The universal theme of personal principle vs. human necessity gets a workout in languid but inexorably powerful morality play, “Runoff.” Set against the backdrop of an economically challenged rural America, and driven by a riveting performance from Joanne Kelly (TV series “Warehouse 13,” “Hostages”) as a woman who discovers how far she’s willing to go to save the family farm, the film is an impressive calling card for first-time writer-director Kimberly Levin, and could sustain an arthouse run for a savvy distributor with a nationwide strategy. After the movie’s debut in competition at the Los Angeles Film Festival, the bees in the field won’t be the only things buzzing.

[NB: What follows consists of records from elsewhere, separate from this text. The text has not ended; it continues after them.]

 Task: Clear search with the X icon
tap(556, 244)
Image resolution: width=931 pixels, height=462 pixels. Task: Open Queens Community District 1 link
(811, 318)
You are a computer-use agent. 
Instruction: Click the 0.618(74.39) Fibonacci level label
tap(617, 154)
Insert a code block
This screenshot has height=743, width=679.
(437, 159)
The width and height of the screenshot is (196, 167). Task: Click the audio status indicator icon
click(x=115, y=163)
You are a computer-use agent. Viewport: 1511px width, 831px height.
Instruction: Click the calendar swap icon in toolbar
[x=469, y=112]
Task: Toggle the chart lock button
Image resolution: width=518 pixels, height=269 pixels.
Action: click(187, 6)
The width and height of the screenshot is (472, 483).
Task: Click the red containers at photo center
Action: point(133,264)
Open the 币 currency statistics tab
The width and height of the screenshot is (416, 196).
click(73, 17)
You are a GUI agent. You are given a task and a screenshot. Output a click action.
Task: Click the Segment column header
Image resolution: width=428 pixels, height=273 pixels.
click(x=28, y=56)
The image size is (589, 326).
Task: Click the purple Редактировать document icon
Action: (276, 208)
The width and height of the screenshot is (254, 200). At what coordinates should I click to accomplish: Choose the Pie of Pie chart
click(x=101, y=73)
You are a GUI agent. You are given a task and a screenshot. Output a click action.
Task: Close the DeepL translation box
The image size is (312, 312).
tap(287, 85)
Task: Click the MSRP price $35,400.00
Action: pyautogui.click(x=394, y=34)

A slow montage accompanied by an appropriately foreboding dirge of drum and strings shows us elements of the food chain — establishing the thing most at risk in the film — before the camera settles in on Betty Freeman (Kelly), who tends to a bee colony, directing a few puffs of smoke over the hive. Meanwhile, her husband, Frank (Neal Huff, “Moonrise Kingdom,” “The Wire”), scrubs himself down and climbs into something just short of a hazmat suit to administer pharmaceuticals to the pigs of a prospective client of Freeman’s Farm Supply, which wholeheartedly embraces the concept of better living through chemicals. On the family breakfast table: bacon and eggs.
These are fallow times for the Freemans. A corporate competitor, Gigas, is servicing farms under an exclusive one-stop-shop contract; it also buys the livestock and serves as a distributor — and wouldn’t mind buying the Freeman’s acreage, either. Despite the difficulties, Betty and Frank are a loving couple. Farm life is all they know. The kids are rebellious within reason: Even teenage son Finley (Alex Shaffer, the star wrestler from “Win Win”), who can’t wait to leave for the city, cares about his parents’ well-being, and younger son Sam (Kivlighan de Montebello) wouldn’t know what to do if he couldn’t hang out by the creek with his friend Elena (Rashel Bestard).
But Frank isn’t being completely upfront with his wife. She may have already guessed the degree of their fiscal problems even before a bank rep comes calling to give them the bad news, but just to make the noose a little tighter, Frank has been going to the hospital for tests — a movie-of-the-week moment if not for his working so closely with all those chemicals. So when the perhaps too-aptly named Scratch (Tom Bower, “Crazy Heart,” “Die Hard 2”) offers a well-paying but highly illegal job (which Frank has already told the man he wants no part of) Betty sees it as a solution. Her willingness to face seemingly insurmountable odds head-on makes her an enormously appealing character, particularly thanks to Kelly’s nuanced work, and it raises the tragedy of her situation.
Levin, who also co-edited, gets naturalistic performances from all her actors, and tells her tale with a narrative economy that, despite the leisurely pace, never lingers too long in a scene, giving the audience just enough information and letting viewers fill in the particulars. This is especially true in the shorthand between Betty and Frank, when she holds her sleeping husband tight after discovering the truth about one of his lies to her — a deceit that reveals to her the depth of his failures even as it shows his commitment to keeping up appearances for the good of the family.
Filmed in Kentucky, the picture — a project begun in 2011 under the title “Land of Tomorrow,” and funded with $20,000 in Kickstarter coin — chooses not to specify the farm’s location. The green fields and blue skies of harvest time give way to flat browns after the crops are in, and Betty is left to decide the extent to which she’ll accommodate Scratch. The film’s climactic scenes play out at creek’s edge, with chickens, proverbial this time, set to come home to roost. The long, final shot brings to mind the chilling parting image of Michael Haneke’s “The White Ribbon,” another rural portrait that identifies the building blocks of human malevolence.